Data to process >>
——

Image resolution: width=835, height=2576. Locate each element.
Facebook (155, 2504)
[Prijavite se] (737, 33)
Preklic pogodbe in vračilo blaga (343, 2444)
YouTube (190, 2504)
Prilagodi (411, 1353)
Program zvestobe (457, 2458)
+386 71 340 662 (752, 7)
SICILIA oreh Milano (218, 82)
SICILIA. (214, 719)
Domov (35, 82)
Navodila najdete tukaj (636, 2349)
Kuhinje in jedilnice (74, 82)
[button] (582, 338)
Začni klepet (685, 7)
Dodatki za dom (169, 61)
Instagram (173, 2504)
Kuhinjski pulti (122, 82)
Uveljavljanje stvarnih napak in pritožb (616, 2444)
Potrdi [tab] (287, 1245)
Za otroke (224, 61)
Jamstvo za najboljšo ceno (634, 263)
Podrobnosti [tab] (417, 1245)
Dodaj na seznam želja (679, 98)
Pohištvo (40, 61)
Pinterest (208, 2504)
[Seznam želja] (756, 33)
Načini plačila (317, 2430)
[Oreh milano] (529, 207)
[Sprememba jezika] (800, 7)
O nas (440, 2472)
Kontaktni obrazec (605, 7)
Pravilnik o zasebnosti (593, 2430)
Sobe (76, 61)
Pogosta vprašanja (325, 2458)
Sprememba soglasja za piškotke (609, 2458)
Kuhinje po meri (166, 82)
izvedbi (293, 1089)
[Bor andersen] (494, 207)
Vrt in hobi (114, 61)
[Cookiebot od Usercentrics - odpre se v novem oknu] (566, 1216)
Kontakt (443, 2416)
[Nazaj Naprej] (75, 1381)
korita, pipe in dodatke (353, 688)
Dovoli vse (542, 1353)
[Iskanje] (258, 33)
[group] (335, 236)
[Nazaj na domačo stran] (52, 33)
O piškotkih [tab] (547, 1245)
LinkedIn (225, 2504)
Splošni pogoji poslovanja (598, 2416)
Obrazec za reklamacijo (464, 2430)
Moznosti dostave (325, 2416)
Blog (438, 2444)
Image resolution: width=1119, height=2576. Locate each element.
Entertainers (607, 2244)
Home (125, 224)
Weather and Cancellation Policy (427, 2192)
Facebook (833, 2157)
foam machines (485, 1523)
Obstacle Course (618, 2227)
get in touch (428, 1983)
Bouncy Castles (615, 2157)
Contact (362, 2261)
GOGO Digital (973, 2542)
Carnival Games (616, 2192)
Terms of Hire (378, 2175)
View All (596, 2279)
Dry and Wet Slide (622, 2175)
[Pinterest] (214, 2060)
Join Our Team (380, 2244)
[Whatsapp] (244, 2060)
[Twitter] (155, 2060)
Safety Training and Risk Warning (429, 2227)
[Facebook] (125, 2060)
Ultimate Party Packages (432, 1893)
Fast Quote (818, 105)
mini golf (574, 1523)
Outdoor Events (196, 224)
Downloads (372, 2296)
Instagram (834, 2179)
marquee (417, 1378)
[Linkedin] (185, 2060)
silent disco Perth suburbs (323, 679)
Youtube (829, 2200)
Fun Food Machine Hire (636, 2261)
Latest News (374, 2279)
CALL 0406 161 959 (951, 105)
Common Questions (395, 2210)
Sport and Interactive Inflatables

——

Brief >> Scale the records from the line containing "izvedbi (293, 1089)" up to and including the line containing "Dry and Wet Slide (622, 2175)", and give only those lines. Write each one out again, requests included, multiplying every coordinate in the answers by 2.55 and rounding to whole numbers, with halves rounded up.

The completed task >>
izvedbi (747, 2777)
[Bor andersen] (1260, 528)
Vrt in hobi (291, 156)
[Cookiebot od Usercentrics - odpre se v novem oknu] (1443, 3101)
Kontakt (1130, 6161)
[Nazaj Naprej] (191, 3522)
korita, pipe in dodatke (900, 1754)
Dovoli vse (1382, 3450)
[Iskanje] (658, 84)
[group] (854, 602)
[Nazaj na domačo stran] (133, 84)
O piškotkih [tab] (1395, 3175)
LinkedIn (574, 6385)
Splošni pogoji poslovanja (1525, 6161)
Obrazec za reklamacijo (1183, 6197)
Moznosti dostave (829, 6161)
Blog (1117, 6232)
Image resolution: width=1119, height=2576. Locate each element.
Entertainers (1548, 5722)
Home (319, 571)
Weather and Cancellation Policy (1089, 5590)
Facebook (2124, 5500)
foam machines (1237, 3884)
Obstacle Course (1576, 5679)
get in touch (1091, 5057)
Bouncy Castles (1568, 5500)
Contact (923, 5766)
GOGO Digital (2481, 6482)
Carnival Games (1571, 5590)
Terms of Hire (964, 5546)
View All (1520, 5811)
Dry and Wet Slide (1586, 5546)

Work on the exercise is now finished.